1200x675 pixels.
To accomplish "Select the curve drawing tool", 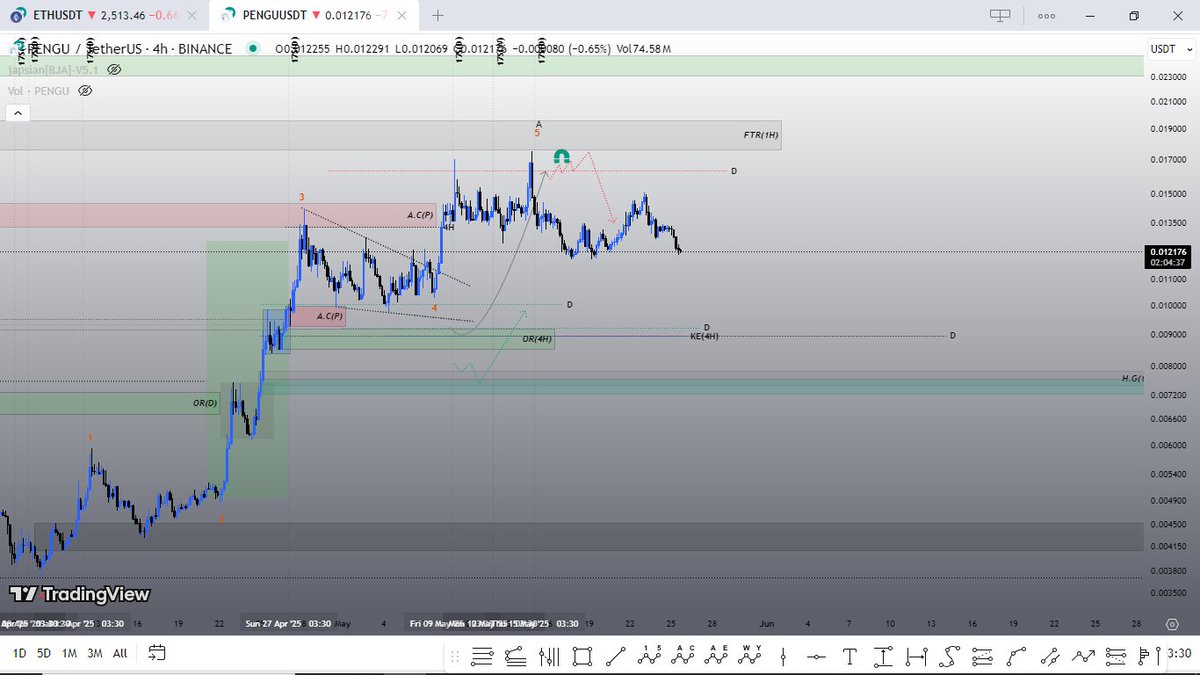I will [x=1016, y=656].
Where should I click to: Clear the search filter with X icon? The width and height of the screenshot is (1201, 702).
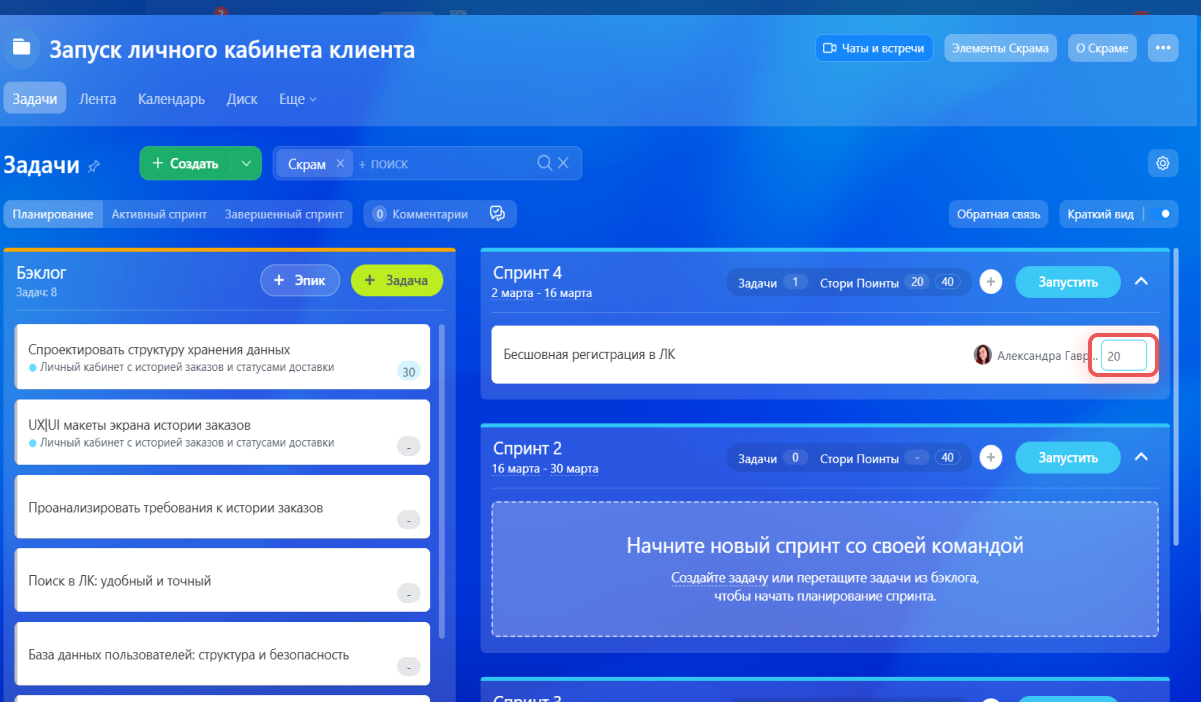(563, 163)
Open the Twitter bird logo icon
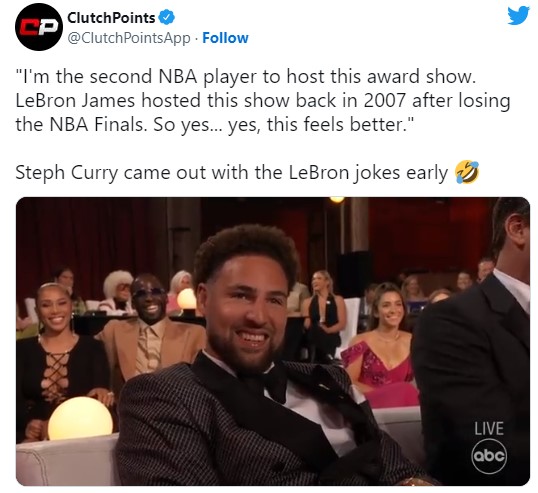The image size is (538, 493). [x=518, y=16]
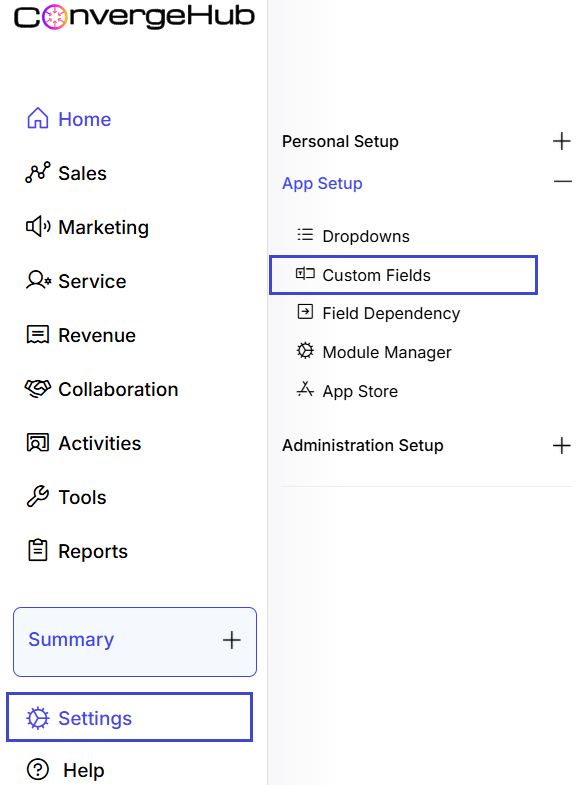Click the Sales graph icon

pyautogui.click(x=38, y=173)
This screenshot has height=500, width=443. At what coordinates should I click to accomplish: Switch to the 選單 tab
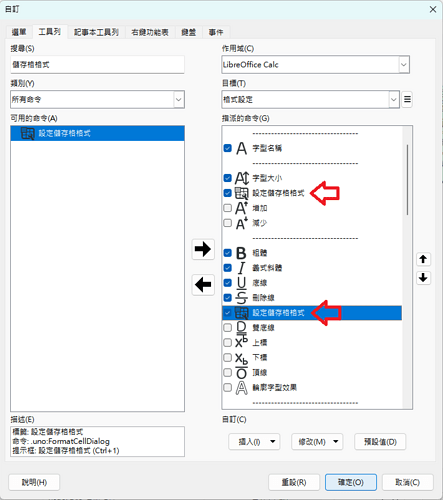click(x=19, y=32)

--

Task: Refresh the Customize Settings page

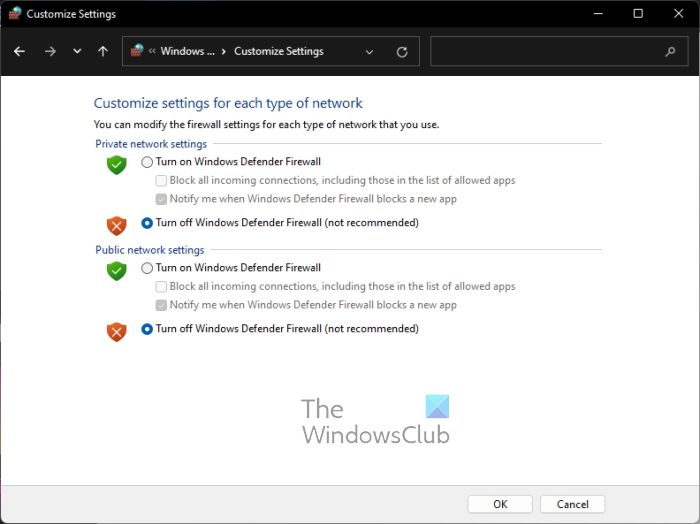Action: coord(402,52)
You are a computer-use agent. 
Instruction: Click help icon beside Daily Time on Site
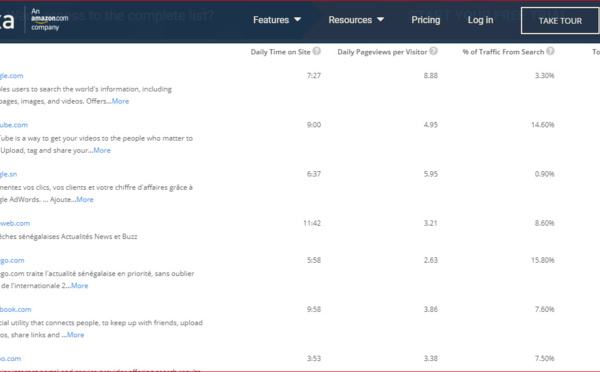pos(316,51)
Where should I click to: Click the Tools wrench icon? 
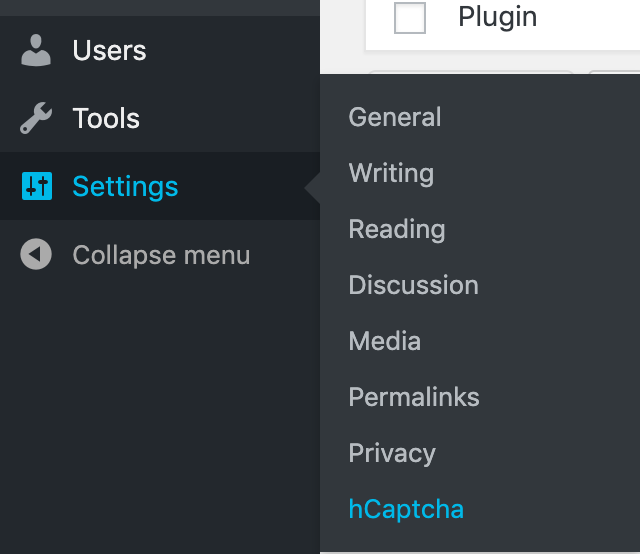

#### [Assigned task]
Though the entries above contain pictures, none should be copied; reproduce only the lines between the one holding "Task: Refresh the Customize Settings page" and the one holding "Where should I click to: Click", inclusive, exactly as written.

#### [Problem solution]
Task: Refresh the Customize Settings page

Action: coord(402,52)
You are a computer-use agent. 
Instruction: Click help icon beside Daily Time on Site
pos(316,51)
Where should I click to: Click the Tools wrench icon? 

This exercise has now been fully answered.